WHAT IS BEING ASKED:
Rewrite each of the rows below, replacing "Where should I click to" with "Where do I click to" and changing nothing else.

TASK DATA:
□ □ □
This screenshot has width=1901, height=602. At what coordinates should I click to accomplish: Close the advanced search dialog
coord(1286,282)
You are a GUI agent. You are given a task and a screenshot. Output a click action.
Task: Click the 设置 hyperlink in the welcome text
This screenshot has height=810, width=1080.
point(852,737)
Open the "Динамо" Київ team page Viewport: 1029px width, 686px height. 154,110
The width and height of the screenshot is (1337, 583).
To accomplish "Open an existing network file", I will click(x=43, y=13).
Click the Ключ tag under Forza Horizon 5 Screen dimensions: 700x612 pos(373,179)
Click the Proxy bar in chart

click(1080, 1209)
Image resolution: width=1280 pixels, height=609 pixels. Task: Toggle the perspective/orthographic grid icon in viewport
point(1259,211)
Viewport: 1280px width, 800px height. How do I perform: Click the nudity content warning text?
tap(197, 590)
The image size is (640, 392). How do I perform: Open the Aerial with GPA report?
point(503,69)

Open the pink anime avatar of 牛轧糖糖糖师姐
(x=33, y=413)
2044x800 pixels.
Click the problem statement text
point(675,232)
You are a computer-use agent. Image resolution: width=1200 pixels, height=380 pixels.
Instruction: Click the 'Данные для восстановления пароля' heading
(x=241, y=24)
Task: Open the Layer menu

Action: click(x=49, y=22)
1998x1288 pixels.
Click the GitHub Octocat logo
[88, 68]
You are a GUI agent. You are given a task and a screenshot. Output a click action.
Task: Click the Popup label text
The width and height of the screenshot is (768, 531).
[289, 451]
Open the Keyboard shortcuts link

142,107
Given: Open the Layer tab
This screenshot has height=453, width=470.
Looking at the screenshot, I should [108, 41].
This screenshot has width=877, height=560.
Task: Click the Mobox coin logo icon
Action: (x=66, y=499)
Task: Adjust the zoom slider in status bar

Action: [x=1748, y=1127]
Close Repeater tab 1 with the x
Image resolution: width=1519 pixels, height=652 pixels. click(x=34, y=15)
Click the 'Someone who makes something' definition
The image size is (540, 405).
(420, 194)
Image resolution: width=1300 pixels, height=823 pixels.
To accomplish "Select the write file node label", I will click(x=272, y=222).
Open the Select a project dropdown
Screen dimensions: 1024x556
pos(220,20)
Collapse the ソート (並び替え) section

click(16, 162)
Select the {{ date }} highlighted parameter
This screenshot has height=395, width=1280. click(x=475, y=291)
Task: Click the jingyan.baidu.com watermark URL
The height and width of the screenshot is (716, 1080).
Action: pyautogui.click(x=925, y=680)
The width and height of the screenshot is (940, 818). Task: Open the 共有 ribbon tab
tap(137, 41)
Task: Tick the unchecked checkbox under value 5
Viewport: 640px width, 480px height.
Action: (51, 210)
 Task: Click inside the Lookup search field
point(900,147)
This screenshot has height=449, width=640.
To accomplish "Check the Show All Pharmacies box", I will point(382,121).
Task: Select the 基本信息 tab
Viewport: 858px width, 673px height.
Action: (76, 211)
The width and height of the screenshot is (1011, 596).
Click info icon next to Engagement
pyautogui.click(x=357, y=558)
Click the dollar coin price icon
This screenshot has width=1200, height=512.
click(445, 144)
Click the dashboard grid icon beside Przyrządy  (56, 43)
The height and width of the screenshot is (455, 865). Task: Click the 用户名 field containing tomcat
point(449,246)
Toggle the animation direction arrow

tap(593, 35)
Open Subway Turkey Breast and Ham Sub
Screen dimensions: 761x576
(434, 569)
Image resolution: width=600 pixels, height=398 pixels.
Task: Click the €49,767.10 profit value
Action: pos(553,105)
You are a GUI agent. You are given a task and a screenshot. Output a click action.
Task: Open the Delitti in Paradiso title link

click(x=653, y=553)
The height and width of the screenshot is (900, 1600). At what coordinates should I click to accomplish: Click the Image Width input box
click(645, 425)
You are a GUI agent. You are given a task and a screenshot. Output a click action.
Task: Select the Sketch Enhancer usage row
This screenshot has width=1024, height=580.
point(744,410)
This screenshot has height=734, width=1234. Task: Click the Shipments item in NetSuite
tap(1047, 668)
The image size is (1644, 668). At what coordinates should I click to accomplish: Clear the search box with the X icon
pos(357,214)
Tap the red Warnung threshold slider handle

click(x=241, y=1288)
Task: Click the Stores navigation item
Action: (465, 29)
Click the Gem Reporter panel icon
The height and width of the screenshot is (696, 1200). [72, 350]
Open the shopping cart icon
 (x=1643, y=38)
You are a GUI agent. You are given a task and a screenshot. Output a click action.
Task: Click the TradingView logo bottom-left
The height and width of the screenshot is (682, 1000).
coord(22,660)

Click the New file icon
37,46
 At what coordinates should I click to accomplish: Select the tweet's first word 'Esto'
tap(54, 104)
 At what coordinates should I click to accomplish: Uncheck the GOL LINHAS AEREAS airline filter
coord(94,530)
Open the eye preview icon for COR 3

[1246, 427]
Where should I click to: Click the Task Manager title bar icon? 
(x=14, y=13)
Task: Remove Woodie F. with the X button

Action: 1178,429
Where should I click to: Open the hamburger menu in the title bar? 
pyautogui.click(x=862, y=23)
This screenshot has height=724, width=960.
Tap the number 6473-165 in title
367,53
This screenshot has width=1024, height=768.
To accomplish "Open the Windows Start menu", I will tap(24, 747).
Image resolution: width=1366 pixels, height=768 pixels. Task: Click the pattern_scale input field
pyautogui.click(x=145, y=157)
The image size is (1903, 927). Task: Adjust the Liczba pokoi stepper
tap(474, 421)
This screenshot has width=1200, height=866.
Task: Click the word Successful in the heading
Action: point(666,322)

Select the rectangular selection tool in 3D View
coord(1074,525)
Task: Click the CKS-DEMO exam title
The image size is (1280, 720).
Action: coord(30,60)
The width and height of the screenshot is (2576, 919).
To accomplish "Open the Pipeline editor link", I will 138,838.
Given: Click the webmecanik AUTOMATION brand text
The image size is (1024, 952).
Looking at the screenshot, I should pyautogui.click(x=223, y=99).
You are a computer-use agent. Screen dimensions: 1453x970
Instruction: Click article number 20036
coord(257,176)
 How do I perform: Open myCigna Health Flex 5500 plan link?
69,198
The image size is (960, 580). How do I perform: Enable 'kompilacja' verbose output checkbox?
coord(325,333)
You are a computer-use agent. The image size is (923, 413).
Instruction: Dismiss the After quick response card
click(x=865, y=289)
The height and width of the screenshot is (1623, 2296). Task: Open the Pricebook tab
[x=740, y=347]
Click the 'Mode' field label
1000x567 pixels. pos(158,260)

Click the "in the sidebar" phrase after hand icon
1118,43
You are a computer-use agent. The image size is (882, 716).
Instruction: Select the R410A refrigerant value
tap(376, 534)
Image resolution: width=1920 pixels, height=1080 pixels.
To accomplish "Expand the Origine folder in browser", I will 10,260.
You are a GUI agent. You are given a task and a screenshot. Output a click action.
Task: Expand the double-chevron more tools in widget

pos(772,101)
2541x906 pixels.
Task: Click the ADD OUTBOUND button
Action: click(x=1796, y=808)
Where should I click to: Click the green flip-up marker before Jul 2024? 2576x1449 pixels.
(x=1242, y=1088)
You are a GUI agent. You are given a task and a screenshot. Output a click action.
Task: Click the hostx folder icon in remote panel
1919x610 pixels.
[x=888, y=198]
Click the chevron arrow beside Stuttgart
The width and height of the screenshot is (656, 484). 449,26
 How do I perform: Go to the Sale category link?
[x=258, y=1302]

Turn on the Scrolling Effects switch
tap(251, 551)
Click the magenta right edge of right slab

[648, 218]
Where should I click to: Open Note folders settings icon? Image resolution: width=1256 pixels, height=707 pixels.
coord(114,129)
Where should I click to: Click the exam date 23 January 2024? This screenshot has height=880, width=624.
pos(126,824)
□ □ □
EXERCISE SOLUTION:
This screenshot has width=1901, height=602. At what coordinates should I click to accomplish: Close the advanced search dialog
coord(1286,282)
You are a GUI agent. You are given a task and a screenshot. Output a click action.
Task: Click the 设置 hyperlink in the welcome text
This screenshot has height=810, width=1080.
point(852,737)
Open the "Динамо" Київ team page Viewport: 1029px width, 686px height. 154,110
The width and height of the screenshot is (1337, 583).
To accomplish "Open an existing network file", I will click(x=43, y=13).
Click the Ключ tag under Forza Horizon 5 Screen dimensions: 700x612 pos(373,179)
Click the Proxy bar in chart

click(1080, 1209)
Image resolution: width=1280 pixels, height=609 pixels. Task: Toggle the perspective/orthographic grid icon in viewport
point(1259,211)
Viewport: 1280px width, 800px height. How do I perform: Click the nudity content warning text?
tap(197, 590)
The image size is (640, 392). How do I perform: Open the Aerial with GPA report?
point(503,69)

Open the pink anime avatar of 牛轧糖糖糖师姐
(x=33, y=413)
2044x800 pixels.
Click the problem statement text
point(675,232)
You are a computer-use agent. Image resolution: width=1200 pixels, height=380 pixels.
Instruction: Click the 'Данные для восстановления пароля' heading
(x=241, y=24)
Task: Open the Layer menu

Action: click(x=49, y=22)
1998x1288 pixels.
Click the GitHub Octocat logo
[88, 68]
You are a GUI agent. You are given a task and a screenshot. Output a click action.
Task: Click the Popup label text
The width and height of the screenshot is (768, 531).
[289, 451]
Open the Keyboard shortcuts link

142,107
Given: Open the Layer tab
This screenshot has height=453, width=470.
Looking at the screenshot, I should [108, 41].
This screenshot has width=877, height=560.
Task: Click the Mobox coin logo icon
Action: (x=66, y=499)
Task: Adjust the zoom slider in status bar

Action: [x=1748, y=1127]
Close Repeater tab 1 with the x
Image resolution: width=1519 pixels, height=652 pixels. click(x=34, y=15)
Click the 'Someone who makes something' definition
The image size is (540, 405).
(420, 194)
Image resolution: width=1300 pixels, height=823 pixels.
To accomplish "Select the write file node label", I will click(x=272, y=222).
Open the Select a project dropdown
Screen dimensions: 1024x556
pos(220,20)
Collapse the ソート (並び替え) section

click(16, 162)
Select the {{ date }} highlighted parameter
This screenshot has height=395, width=1280. click(x=475, y=291)
Task: Click the jingyan.baidu.com watermark URL
The height and width of the screenshot is (716, 1080).
Action: pyautogui.click(x=925, y=680)
The width and height of the screenshot is (940, 818). Task: Open the 共有 ribbon tab
tap(137, 41)
Task: Tick the unchecked checkbox under value 5
Viewport: 640px width, 480px height.
Action: (51, 210)
 Task: Click inside the Lookup search field
point(900,147)
This screenshot has height=449, width=640.
To accomplish "Check the Show All Pharmacies box", I will point(382,121).
Task: Select the 基本信息 tab
Viewport: 858px width, 673px height.
Action: (76, 211)
The width and height of the screenshot is (1011, 596).
Click info icon next to Engagement
pyautogui.click(x=357, y=558)
Click the dollar coin price icon
This screenshot has width=1200, height=512.
click(445, 144)
Click the dashboard grid icon beside Przyrządy  (56, 43)
The height and width of the screenshot is (455, 865). Task: Click the 用户名 field containing tomcat
point(449,246)
Toggle the animation direction arrow

tap(593, 35)
Open Subway Turkey Breast and Ham Sub
Screen dimensions: 761x576
(434, 569)
Image resolution: width=600 pixels, height=398 pixels.
Task: Click the €49,767.10 profit value
Action: pos(553,105)
You are a GUI agent. You are given a task and a screenshot. Output a click action.
Task: Open the Delitti in Paradiso title link

click(x=653, y=553)
The height and width of the screenshot is (900, 1600). At what coordinates should I click to accomplish: Click the Image Width input box
click(645, 425)
You are a GUI agent. You are given a task and a screenshot. Output a click action.
Task: Select the Sketch Enhancer usage row
This screenshot has width=1024, height=580.
point(744,410)
This screenshot has height=734, width=1234. Task: Click the Shipments item in NetSuite
tap(1047, 668)
The image size is (1644, 668). At what coordinates should I click to accomplish: Clear the search box with the X icon
pos(357,214)
Tap the red Warnung threshold slider handle

click(x=241, y=1288)
Task: Click the Stores navigation item
Action: (465, 29)
Click the Gem Reporter panel icon
The height and width of the screenshot is (696, 1200). [72, 350]
Open the shopping cart icon
 (x=1643, y=38)
You are a GUI agent. You are given a task and a screenshot. Output a click action.
Task: Click the TradingView logo bottom-left
The height and width of the screenshot is (682, 1000).
coord(22,660)

Click the New file icon
37,46
 At what coordinates should I click to accomplish: Select the tweet's first word 'Esto'
tap(54, 104)
 At what coordinates should I click to accomplish: Uncheck the GOL LINHAS AEREAS airline filter
coord(94,530)
Open the eye preview icon for COR 3

[1246, 427]
Where do I click to: Click the Task Manager title bar icon? 
(x=14, y=13)
Task: Remove Woodie F. with the X button

Action: 1178,429
Where do I click to: Open the hamburger menu in the title bar? 
pyautogui.click(x=862, y=23)
This screenshot has height=724, width=960.
Tap the number 6473-165 in title
367,53
This screenshot has width=1024, height=768.
To accomplish "Open the Windows Start menu", I will tap(24, 747).
Image resolution: width=1366 pixels, height=768 pixels. Task: Click the pattern_scale input field
pyautogui.click(x=145, y=157)
The image size is (1903, 927). Task: Adjust the Liczba pokoi stepper
tap(474, 421)
This screenshot has width=1200, height=866.
Task: Click the word Successful in the heading
Action: point(666,322)

Select the rectangular selection tool in 3D View
coord(1074,525)
Task: Click the CKS-DEMO exam title
The image size is (1280, 720).
Action: coord(30,60)
The width and height of the screenshot is (2576, 919).
To accomplish "Open the Pipeline editor link", I will 138,838.
Given: Click the webmecanik AUTOMATION brand text
The image size is (1024, 952).
Looking at the screenshot, I should pyautogui.click(x=223, y=99).
You are a computer-use agent. Screen dimensions: 1453x970
Instruction: Click article number 20036
coord(257,176)
 How do I perform: Open myCigna Health Flex 5500 plan link?
69,198
The image size is (960, 580). How do I perform: Enable 'kompilacja' verbose output checkbox?
coord(325,333)
You are a computer-use agent. The image size is (923, 413).
Instruction: Dismiss the After quick response card
click(x=865, y=289)
The height and width of the screenshot is (1623, 2296). Task: Open the Pricebook tab
[x=740, y=347]
Click the 'Mode' field label
1000x567 pixels. pos(158,260)

Click the "in the sidebar" phrase after hand icon
1118,43
You are a computer-use agent. The image size is (882, 716).
Instruction: Select the R410A refrigerant value
tap(376, 534)
Image resolution: width=1920 pixels, height=1080 pixels.
To accomplish "Expand the Origine folder in browser", I will 10,260.
You are a GUI agent. You are given a task and a screenshot. Output a click action.
Task: Expand the double-chevron more tools in widget

pos(772,101)
2541x906 pixels.
Task: Click the ADD OUTBOUND button
Action: click(x=1796, y=808)
Where do I click to: Click the green flip-up marker before Jul 2024? 2576x1449 pixels.
(x=1242, y=1088)
You are a GUI agent. You are given a task and a screenshot. Output a click action.
Task: Click the hostx folder icon in remote panel
1919x610 pixels.
[x=888, y=198]
Click the chevron arrow beside Stuttgart
The width and height of the screenshot is (656, 484). 449,26
 How do I perform: Go to the Sale category link?
[x=258, y=1302]

Turn on the Scrolling Effects switch
tap(251, 551)
Click the magenta right edge of right slab

[648, 218]
Where do I click to: Open Note folders settings icon? Image resolution: width=1256 pixels, height=707 pixels.
coord(114,129)
Where do I click to: Click the exam date 23 January 2024? This screenshot has height=880, width=624.
pos(126,824)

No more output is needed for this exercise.